Extrait de la carte archéologique de La Somme pré-romaine et romaine, d'après les prospections aériennes de R. Agache, croquis B. Bréart.

Christian Goudineau, professeur au Collège de France, a parlé récemment de "l'apport ahurissant" de l'archéologie aérienne. Incontestablement, les résultats des prospections aériennes à basse altitude sont spectaculaires, particulièrement dans les grandes plaines de la France du Nord où, apparemment, l'agriculture a tout arasé, tout détruit depuis des siècles. Toutefois, il faut bien avoir présent à l'esprit que les résultats de la photo-interprétation sont nécessairement aléatoires et lacunaires. Ils dépendent des modes de culture, de la nature du couvert végétal et des sols, des conditions atmosphériques et hygrométriques, qui jouent un rôle essentiel dans l'apparition fugace des vestiges enfouis.
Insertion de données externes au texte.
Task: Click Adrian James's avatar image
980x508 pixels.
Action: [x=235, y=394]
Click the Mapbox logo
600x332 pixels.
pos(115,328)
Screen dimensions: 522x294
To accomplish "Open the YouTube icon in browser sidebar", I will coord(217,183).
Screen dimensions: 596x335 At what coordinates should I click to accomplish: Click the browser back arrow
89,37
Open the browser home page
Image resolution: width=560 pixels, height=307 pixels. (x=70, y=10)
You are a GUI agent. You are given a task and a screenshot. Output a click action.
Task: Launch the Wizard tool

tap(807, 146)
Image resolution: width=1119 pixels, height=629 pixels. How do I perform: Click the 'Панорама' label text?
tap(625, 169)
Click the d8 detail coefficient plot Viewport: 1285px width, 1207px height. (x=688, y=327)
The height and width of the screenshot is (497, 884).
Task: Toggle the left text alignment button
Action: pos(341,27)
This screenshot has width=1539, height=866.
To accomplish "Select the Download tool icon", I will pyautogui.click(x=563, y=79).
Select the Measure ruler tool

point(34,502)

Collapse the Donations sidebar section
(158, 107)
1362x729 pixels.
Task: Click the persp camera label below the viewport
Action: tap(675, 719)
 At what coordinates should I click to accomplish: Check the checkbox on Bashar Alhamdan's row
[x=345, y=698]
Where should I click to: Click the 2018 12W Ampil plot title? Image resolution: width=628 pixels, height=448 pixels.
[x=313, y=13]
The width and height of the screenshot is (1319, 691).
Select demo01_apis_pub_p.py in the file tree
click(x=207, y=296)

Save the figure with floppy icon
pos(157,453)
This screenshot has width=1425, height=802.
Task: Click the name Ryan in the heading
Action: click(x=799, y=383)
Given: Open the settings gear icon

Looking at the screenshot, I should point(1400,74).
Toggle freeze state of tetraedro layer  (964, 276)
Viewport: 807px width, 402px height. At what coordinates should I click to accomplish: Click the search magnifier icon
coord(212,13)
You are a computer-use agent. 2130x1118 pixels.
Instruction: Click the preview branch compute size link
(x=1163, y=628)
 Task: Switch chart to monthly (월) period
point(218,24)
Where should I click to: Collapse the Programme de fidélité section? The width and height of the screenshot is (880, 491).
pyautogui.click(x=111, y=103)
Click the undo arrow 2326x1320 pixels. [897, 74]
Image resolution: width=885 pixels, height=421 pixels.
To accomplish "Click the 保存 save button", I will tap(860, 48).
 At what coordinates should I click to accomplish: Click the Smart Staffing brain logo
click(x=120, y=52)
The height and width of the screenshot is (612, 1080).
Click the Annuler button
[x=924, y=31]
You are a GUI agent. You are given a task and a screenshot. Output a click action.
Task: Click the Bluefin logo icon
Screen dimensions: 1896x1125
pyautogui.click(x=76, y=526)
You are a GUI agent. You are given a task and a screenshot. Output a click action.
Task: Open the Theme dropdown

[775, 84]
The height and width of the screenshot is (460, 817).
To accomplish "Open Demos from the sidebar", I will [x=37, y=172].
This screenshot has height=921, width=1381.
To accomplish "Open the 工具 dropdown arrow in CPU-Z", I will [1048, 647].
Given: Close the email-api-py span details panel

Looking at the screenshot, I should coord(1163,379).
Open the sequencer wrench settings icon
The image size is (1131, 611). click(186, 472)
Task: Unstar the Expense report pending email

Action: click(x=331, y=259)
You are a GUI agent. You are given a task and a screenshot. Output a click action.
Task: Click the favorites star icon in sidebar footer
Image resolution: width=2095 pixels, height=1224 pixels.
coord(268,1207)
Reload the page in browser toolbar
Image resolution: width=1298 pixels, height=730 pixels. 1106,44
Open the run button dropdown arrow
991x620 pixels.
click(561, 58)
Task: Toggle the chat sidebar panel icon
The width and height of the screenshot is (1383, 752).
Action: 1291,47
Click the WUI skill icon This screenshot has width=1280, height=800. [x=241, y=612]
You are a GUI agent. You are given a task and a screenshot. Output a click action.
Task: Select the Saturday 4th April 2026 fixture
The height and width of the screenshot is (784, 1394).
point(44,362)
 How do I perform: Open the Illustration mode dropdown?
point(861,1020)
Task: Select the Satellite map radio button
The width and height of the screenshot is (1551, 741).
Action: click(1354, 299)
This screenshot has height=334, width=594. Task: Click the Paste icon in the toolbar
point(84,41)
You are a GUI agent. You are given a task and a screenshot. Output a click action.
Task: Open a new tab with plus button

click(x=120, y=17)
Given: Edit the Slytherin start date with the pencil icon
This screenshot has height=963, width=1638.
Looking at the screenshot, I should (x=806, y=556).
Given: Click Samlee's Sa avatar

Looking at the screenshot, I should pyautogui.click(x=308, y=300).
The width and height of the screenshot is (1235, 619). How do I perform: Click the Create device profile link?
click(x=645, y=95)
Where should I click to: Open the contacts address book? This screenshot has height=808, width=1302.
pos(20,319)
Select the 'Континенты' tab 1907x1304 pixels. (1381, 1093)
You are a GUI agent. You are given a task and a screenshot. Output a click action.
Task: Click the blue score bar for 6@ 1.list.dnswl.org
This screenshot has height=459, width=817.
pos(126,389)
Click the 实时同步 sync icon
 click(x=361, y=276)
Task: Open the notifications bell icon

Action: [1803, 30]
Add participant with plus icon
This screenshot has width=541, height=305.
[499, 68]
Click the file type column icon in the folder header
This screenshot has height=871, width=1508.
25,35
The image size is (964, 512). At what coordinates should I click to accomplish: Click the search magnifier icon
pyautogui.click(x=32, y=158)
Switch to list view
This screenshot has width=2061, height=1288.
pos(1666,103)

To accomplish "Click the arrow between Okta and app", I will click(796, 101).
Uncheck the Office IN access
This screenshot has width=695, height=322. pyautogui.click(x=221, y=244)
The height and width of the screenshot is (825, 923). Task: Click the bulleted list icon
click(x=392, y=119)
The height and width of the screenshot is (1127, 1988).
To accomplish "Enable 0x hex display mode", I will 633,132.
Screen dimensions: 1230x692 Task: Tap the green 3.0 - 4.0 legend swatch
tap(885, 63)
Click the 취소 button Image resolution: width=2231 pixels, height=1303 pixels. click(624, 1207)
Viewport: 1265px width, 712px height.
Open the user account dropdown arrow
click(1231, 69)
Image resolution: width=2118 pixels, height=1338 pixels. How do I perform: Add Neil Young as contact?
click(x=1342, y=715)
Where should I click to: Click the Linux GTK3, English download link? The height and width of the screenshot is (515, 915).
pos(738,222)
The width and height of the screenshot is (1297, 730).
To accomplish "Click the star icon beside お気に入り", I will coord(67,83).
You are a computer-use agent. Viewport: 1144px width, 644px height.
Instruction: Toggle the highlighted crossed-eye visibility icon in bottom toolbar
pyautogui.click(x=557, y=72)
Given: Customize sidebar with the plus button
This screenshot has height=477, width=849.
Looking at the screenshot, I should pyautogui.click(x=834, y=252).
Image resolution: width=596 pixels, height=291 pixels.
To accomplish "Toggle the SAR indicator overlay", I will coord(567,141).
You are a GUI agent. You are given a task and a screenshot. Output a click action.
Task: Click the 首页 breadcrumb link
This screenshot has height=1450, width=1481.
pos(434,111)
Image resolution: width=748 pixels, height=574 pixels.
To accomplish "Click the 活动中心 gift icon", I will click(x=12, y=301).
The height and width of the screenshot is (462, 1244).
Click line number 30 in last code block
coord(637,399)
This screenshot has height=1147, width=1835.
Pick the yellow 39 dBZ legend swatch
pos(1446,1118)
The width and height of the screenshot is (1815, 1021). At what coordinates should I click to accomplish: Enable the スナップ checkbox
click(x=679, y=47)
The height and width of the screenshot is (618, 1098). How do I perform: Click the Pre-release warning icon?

Ainsi, sur les terrains limoneux, ce sont avant tout les lignes de fondations arasées qui se révèlent le mieux, alors que sur les terres crayeuses, les systèmes de fossés comblés sont les plus faciles à repérer. La consultation des cartes de L'Atlas d'Archéologie aérienne de Picardie (Agache R. et Bréart B., 1975) peut donner à penser, bien à tort, que les villas gallo-romaines sont essentiellement implantées sur les terres fertiles, alors que les fermes gauloises le sont sur des sols pauvres.

En fait, ces cartes, établies à partir des seules prospections aériennes, sont, pour une large part, des documents révélant les conditions pédologiques propices à l'identification de tel ou tel type de structures enfouies. Comme on pouvait s'y attendre, les grands chantiers, ouverts pendant ces vingt dernières années sur les tracés d'autoroute et du TGV, le montrent bien. Ils confirment que seule une petite partie des sites avait été découverte d'avion.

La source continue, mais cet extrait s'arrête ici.